Challenge.
Please echo the records below verbatim, beginning with the line that contains "Click the Add Item icon" and continuing through the line that contains "click(x=339, y=80)", and give only those lines.

Supplied information.

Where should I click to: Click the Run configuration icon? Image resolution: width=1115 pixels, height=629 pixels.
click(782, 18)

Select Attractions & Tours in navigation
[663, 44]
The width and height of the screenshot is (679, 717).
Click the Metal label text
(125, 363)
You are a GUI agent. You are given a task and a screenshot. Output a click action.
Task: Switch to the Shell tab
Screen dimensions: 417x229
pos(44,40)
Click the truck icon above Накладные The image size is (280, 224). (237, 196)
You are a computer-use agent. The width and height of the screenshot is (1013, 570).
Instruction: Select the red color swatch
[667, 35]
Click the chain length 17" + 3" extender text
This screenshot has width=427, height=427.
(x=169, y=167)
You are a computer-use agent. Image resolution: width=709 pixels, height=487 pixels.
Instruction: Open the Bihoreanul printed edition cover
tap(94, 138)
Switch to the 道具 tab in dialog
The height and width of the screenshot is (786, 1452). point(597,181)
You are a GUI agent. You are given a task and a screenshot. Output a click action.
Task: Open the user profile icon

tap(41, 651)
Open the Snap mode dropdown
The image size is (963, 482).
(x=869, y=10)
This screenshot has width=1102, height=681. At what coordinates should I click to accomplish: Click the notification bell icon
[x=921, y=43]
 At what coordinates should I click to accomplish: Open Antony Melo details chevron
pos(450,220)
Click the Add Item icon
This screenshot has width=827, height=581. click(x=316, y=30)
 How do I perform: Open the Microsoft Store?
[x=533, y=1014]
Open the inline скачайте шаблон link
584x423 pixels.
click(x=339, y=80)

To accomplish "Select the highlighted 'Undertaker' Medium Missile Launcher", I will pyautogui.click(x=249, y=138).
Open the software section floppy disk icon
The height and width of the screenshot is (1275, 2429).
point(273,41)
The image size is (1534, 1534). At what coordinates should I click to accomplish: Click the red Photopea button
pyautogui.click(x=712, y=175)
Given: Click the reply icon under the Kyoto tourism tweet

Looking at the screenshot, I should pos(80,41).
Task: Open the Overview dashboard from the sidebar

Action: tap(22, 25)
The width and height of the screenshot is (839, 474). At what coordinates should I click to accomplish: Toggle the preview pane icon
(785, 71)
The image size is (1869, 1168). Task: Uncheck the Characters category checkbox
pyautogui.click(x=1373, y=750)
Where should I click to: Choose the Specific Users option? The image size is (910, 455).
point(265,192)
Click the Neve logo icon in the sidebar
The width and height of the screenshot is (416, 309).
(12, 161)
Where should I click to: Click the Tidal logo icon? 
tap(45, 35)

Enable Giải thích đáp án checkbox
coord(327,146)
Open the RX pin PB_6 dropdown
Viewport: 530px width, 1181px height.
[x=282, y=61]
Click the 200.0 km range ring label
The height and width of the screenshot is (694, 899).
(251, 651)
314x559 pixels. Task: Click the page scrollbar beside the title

Task output.
Click the Add Item icon
This screenshot has width=827, height=581. click(x=316, y=30)
 How do I perform: Open the Microsoft Store?
[x=533, y=1014]
Open the inline скачайте шаблон link
584x423 pixels.
click(x=339, y=80)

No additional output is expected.